Anolis pseudokemptoni

Scientific classification
- Kingdom: Animalia
- Phylum: Chordata
- Class: Reptilia
- Order: Squamata
- Suborder: Iguania
- Family: Anolidae
- Genus: Anolis
- Species: A. pseudokemptoni
- Binomial name: Anolis pseudokemptoni Köhler, Ponce, Sunyer, & Batista, 2007

= Anolis pseudokemptoni =

- Genus: Anolis
- Species: pseudokemptoni
- Authority: Köhler, Ponce, Sunyer, & Batista, 2007

Species of lizard

Anolis pseudokemptoni is a species of lizard in the family Dactyloidae. It is a moderately-sized anole, growing to a maximum snout–vent length of 55 mm. It has a slender body and short legs. Both males and females have dewlaps. Males have larger tricolored red, orange, and tan-brown dewlaps, while females have smaller dewlaps that are most often yellow, but that can range from white to orange in color. The body is golden-yellow to brown above and dirty-white below. The anole is endemic to an extremely small portion of the central Serranía de Tabasará mountain range in the Ngäbe-Buglé Comarca of Panama. It is found at elevations of 1130-2010 m. It has been suggested that it be classified as being critically endangered on the basis of its extremely small range and ongoing deforestation in the Serranía de Tabasará.

== Taxonomy ==
Anolis pseudokemptoni was formally described in 2007 based on an adult male specimen collected from the La Nevera trail in the Serranía de Tabasará mountain range in Panama. The species is named after its resemblance and presumed taxonomic closeness to Anolis kemptoni. The anole is part of the A. auratus species group. The large genus Anolis is sometimes split into multiple smaller genera, in which case A. pseudokemptoni is placed in the genus Norops.

== Description ==
Anolis pseudokemptoni is a moderately-sized anole for its genus, growing to a maximum snout–vent length of 55 mm. It has a slender body and short legs. Both males and females have dewlaps, although differing in appearance. Males have a tricolor dewlaps, wine-colored towards the back, orange towards the front, and with a small tan-brown portion at the upper-front corner. Females have smaller dewlaps that can vary from nearly white in color to orange, with the majority of females having a yellowish color. The back is golden-yellow to brown, with an indistinct brownish vertebral stripe. The underside of the body is dirty-white with brownish spots. The cloaca and foot of the tail are olive-yellow, while the tail itself can have strongly contrasting gray-and-brown rings. The iris is cinnamon-brown. Males can best be distinguished from similar-looking species that occur nearby by their red dewlaps and two-lobed hemipenises.

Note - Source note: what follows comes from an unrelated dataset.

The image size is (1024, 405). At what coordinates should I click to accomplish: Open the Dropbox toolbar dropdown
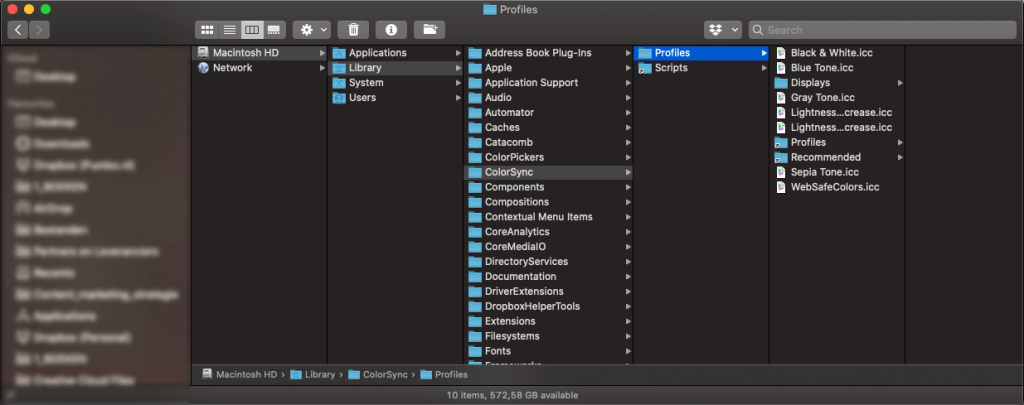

== Distribution and habitat ==
Anolis pseudokemptoni is endemic to an extremely small portion of the Panamanian Cordillera Central that marks the continental divide between the Americas. It was initially described from the mountain of Cerro Santiago in the central Serranía de Tabasará mountain range of the Ngäbe-Buglé Comarca. Subsequent surveys have only moderately increased its known range by several kilometers, to the nearby Cerro Sagui. Its current range is estimated to be only 32.35 km^{2} over a distance of 13 km as the crow flies. The species is found at elevations of 1130-2010 m in the Serranía de Tabasará, with its elevational range differing on the two slopes. It occurs down to 1130 m on the Caribbean-facing slope and 1390 m on the continental divide itself, but only occurs as low as 1560 m on the Pacific-facing slope, where it is replaced at lower elevations by A. gruuo. It inhabits a variety of habitats in its small range, including near-untouched montane rainforest, cloud forests, secondary growth, riverbanks, agricultural plantations, and roads. The species is frequently encountered sleeping on vegetation a few meters high.

== Conservation ==
It has been suggested that Anolis pseudokemptoni be classified as being critically endangered on the basis of its extremely small range and ongoing deforestation in the Serranía de Tabasará, which is not formally protected.